> _Work request_
Set the data down again, exactly as it appears below.

Collected data
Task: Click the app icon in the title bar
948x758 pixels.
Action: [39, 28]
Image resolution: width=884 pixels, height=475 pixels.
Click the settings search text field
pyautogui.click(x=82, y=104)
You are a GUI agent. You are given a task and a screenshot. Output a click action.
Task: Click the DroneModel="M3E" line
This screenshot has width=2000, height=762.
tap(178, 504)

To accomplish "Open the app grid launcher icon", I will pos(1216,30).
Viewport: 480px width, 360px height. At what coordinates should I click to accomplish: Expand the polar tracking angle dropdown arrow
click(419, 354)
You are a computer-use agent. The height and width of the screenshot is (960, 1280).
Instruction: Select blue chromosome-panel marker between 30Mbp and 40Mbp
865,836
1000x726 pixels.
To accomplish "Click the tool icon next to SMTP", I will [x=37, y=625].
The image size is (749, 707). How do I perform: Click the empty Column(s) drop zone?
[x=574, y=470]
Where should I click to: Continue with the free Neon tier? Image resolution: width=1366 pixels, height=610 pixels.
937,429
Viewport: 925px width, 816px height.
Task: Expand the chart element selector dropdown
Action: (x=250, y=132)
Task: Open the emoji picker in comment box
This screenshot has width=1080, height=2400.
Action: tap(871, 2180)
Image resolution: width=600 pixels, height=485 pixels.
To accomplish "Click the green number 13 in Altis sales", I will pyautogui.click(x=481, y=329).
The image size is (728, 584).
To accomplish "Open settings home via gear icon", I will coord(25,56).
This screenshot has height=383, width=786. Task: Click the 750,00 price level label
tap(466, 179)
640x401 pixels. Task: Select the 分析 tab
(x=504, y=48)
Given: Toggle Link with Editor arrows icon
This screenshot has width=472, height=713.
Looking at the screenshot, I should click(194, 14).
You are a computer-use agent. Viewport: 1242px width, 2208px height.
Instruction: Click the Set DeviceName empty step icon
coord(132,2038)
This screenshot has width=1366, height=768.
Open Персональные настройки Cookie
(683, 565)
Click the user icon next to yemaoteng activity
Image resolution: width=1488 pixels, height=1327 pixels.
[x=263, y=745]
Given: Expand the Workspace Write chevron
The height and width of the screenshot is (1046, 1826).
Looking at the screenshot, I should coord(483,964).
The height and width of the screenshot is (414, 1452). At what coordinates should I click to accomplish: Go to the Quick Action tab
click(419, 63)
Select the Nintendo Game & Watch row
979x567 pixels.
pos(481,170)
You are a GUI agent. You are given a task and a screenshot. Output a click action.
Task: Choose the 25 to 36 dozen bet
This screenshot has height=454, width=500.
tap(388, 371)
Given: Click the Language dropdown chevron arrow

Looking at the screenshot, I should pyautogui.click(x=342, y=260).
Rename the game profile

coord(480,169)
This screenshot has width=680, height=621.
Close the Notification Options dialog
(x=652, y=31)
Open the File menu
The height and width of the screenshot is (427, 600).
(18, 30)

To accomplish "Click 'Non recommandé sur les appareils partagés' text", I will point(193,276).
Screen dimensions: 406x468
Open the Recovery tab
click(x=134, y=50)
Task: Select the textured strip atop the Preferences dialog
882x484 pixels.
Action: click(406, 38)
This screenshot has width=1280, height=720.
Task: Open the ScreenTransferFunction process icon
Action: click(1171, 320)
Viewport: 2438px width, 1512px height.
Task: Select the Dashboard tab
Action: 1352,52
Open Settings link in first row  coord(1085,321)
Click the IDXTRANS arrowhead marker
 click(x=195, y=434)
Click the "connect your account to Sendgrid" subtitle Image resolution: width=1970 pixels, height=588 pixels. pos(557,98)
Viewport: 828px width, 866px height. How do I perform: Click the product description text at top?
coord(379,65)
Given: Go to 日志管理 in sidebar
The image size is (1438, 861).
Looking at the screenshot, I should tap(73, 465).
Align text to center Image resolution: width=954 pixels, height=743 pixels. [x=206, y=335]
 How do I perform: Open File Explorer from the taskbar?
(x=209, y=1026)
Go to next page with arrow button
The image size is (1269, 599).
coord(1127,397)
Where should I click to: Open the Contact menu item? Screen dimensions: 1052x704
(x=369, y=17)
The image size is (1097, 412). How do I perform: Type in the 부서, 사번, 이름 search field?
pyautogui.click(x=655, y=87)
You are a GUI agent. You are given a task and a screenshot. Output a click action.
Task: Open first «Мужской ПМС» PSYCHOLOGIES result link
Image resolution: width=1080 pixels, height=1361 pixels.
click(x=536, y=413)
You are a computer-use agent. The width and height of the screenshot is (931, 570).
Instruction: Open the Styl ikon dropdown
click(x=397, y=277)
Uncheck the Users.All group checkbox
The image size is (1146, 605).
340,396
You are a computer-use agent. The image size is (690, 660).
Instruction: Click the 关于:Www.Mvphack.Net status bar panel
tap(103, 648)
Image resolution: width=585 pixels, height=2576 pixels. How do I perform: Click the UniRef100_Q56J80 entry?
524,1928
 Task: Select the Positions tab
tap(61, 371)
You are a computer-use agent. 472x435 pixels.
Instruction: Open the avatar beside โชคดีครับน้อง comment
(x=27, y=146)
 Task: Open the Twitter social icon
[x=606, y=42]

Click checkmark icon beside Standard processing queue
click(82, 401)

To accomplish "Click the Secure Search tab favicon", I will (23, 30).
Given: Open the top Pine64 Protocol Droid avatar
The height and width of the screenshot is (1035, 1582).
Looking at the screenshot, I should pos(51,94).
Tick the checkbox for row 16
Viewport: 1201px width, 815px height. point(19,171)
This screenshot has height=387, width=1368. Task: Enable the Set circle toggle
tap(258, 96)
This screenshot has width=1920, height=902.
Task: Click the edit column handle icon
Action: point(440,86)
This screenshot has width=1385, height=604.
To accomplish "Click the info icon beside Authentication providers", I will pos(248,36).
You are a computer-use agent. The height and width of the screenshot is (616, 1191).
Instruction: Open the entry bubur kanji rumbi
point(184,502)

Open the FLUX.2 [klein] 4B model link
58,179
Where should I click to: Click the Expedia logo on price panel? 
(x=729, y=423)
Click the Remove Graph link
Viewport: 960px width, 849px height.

> _Response below_
Task: Click the app icon in the title bar
948x758 pixels.
Action: [39, 28]
Image resolution: width=884 pixels, height=475 pixels.
Click the settings search text field
pyautogui.click(x=82, y=104)
You are a GUI agent. You are given a task and a screenshot. Output a click action.
Task: Click the DroneModel="M3E" line
This screenshot has width=2000, height=762.
tap(178, 504)

To accomplish "Open the app grid launcher icon", I will pos(1216,30).
Viewport: 480px width, 360px height. At what coordinates should I click to accomplish: Expand the polar tracking angle dropdown arrow
click(419, 354)
You are a computer-use agent. The height and width of the screenshot is (960, 1280).
Instruction: Select blue chromosome-panel marker between 30Mbp and 40Mbp
865,836
1000x726 pixels.
To accomplish "Click the tool icon next to SMTP", I will [x=37, y=625].
The image size is (749, 707). How do I perform: Click the empty Column(s) drop zone?
[x=574, y=470]
Where should I click to: Continue with the free Neon tier? Image resolution: width=1366 pixels, height=610 pixels.
937,429
Viewport: 925px width, 816px height.
Task: Expand the chart element selector dropdown
Action: (x=250, y=132)
Task: Open the emoji picker in comment box
This screenshot has width=1080, height=2400.
Action: tap(871, 2180)
Image resolution: width=600 pixels, height=485 pixels.
To accomplish "Click the green number 13 in Altis sales", I will pyautogui.click(x=481, y=329).
The image size is (728, 584).
To accomplish "Open settings home via gear icon", I will coord(25,56).
This screenshot has height=383, width=786. Task: Click the 750,00 price level label
tap(466, 179)
640x401 pixels. Task: Select the 分析 tab
(x=504, y=48)
Given: Toggle Link with Editor arrows icon
This screenshot has width=472, height=713.
Looking at the screenshot, I should click(194, 14).
You are a computer-use agent. Viewport: 1242px width, 2208px height.
Instruction: Click the Set DeviceName empty step icon
coord(132,2038)
This screenshot has width=1366, height=768.
Open Персональные настройки Cookie
(683, 565)
Click the user icon next to yemaoteng activity
Image resolution: width=1488 pixels, height=1327 pixels.
[x=263, y=745]
Given: Expand the Workspace Write chevron
The height and width of the screenshot is (1046, 1826).
Looking at the screenshot, I should coord(483,964).
The height and width of the screenshot is (414, 1452). At what coordinates should I click to accomplish: Go to the Quick Action tab
click(419, 63)
Select the Nintendo Game & Watch row
979x567 pixels.
pos(481,170)
You are a GUI agent. You are given a task and a screenshot. Output a click action.
Task: Choose the 25 to 36 dozen bet
This screenshot has height=454, width=500.
tap(388, 371)
Given: Click the Language dropdown chevron arrow

Looking at the screenshot, I should pyautogui.click(x=342, y=260).
Rename the game profile

coord(480,169)
This screenshot has width=680, height=621.
Close the Notification Options dialog
(x=652, y=31)
Open the File menu
The height and width of the screenshot is (427, 600).
(18, 30)

To accomplish "Click 'Non recommandé sur les appareils partagés' text", I will point(193,276).
Screen dimensions: 406x468
Open the Recovery tab
click(x=134, y=50)
Task: Select the textured strip atop the Preferences dialog
882x484 pixels.
Action: click(406, 38)
This screenshot has width=1280, height=720.
Task: Open the ScreenTransferFunction process icon
Action: click(1171, 320)
Viewport: 2438px width, 1512px height.
Task: Select the Dashboard tab
Action: 1352,52
Open Settings link in first row  coord(1085,321)
Click the IDXTRANS arrowhead marker
 click(x=195, y=434)
Click the "connect your account to Sendgrid" subtitle Image resolution: width=1970 pixels, height=588 pixels. pos(557,98)
Viewport: 828px width, 866px height. How do I perform: Click the product description text at top?
coord(379,65)
Given: Go to 日志管理 in sidebar
The image size is (1438, 861).
Looking at the screenshot, I should tap(73, 465).
Align text to center Image resolution: width=954 pixels, height=743 pixels. [x=206, y=335]
 How do I perform: Open File Explorer from the taskbar?
(x=209, y=1026)
Go to next page with arrow button
The image size is (1269, 599).
coord(1127,397)
Where should I click to: Open the Contact menu item? Screen dimensions: 1052x704
(x=369, y=17)
The image size is (1097, 412). How do I perform: Type in the 부서, 사번, 이름 search field?
pyautogui.click(x=655, y=87)
You are a GUI agent. You are given a task and a screenshot. Output a click action.
Task: Open first «Мужской ПМС» PSYCHOLOGIES result link
Image resolution: width=1080 pixels, height=1361 pixels.
click(x=536, y=413)
You are a computer-use agent. The width and height of the screenshot is (931, 570).
Instruction: Open the Styl ikon dropdown
click(x=397, y=277)
Uncheck the Users.All group checkbox
The image size is (1146, 605).
340,396
You are a computer-use agent. The image size is (690, 660).
Instruction: Click the 关于:Www.Mvphack.Net status bar panel
tap(103, 648)
Image resolution: width=585 pixels, height=2576 pixels. How do I perform: Click the UniRef100_Q56J80 entry?
524,1928
 Task: Select the Positions tab
tap(61, 371)
You are a computer-use agent. 472x435 pixels.
Instruction: Open the avatar beside โชคดีครับน้อง comment
(x=27, y=146)
 Task: Open the Twitter social icon
[x=606, y=42]

Click checkmark icon beside Standard processing queue
click(82, 401)

To accomplish "Click the Secure Search tab favicon", I will (23, 30).
Given: Open the top Pine64 Protocol Droid avatar
The height and width of the screenshot is (1035, 1582).
Looking at the screenshot, I should pos(51,94).
Tick the checkbox for row 16
Viewport: 1201px width, 815px height. point(19,171)
This screenshot has height=387, width=1368. Task: Enable the Set circle toggle
tap(258, 96)
This screenshot has width=1920, height=902.
Task: Click the edit column handle icon
Action: point(440,86)
This screenshot has width=1385, height=604.
To accomplish "Click the info icon beside Authentication providers", I will pos(248,36).
You are a computer-use agent. The height and width of the screenshot is (616, 1191).
Instruction: Open the entry bubur kanji rumbi
point(184,502)

Open the FLUX.2 [klein] 4B model link
58,179
Where should I click to: Click the Expedia logo on price panel? 
(x=729, y=423)
Click the Remove Graph link
Viewport: 960px width, 849px height.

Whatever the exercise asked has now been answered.